Add CeedOperatorCompositeSetSequential and fix edge cases in CUDA gen at points assembly by zatkins-dev · Pull Request #1930 · CEED/libCEED

zatkins-dev · 2026-02-18T21:15:32Z

These are changes needed to support functionality in Ratel (https://gitlab.com/micromorph/ratel/-/merge_requests/1213).

First, I need to be able to turn off the parallel sub-operator functionality.

The particular use case is that I need to project a quantity from different mesh elements to the same set of points. The points here are "shared" between the two sides - they have the same quadrature weights and areas, etc. I then need to use both of those at-points vectors as inputs to the "real" QFunctions which use each of the interpolated values to compute the physics at quadrature points. These "real" QFunctions then interpolate back to each of the two sets of mesh elements. That's a use-case that's fundamentally incompatible with the way that our at points operators work, which group points by which element they are inside of. We strictly need 2 "setup" operators (one for each set of mesh elements) that just interp to points, then 2 "output" operators (again, one for each set of mesh elements) to compute the physics and interp-transpose back to the mesh nodes. There is never a situation where I would only run the "setup" or "output" -- they are explicitly coupled. But, the math is perfectly well-defined if that sequence is allowed.

Second, the linear assemble diagonal (and maybe also the normal assembly) were trying to write to passive outputs (particularly with CeedEvalNone), which is incorrect. This fixes that by adding an additional flag to the QFunction builder function.

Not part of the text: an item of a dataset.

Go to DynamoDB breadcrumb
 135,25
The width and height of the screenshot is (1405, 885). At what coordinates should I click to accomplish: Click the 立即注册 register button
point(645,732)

Specifically, previously the point loop would have something like this:

        // EvalMode: none
        const CeedInt comp_stride_out_1 = 1;
        WritePoint<num_comp_out_1, comp_stride_out_1, max_num_points>(data, elem, i, points.num_per_elem[elem], indices.outputs[1], r_s_out_1, d_out_1);

Here, d_out_1 is a passive (CeedEvalNone`) output. We should instead just not include inactive outputs in the QFunction build routine.

jrwrigh · 2026-02-18T21:39:47Z

First, I need to be able to turn off the parallel sub-operator functionality.

Could you not implement that via calls to separate CeedOperators? I'm not sure how much I like adding the backdoor here (though admittedly it's just a gut feeling).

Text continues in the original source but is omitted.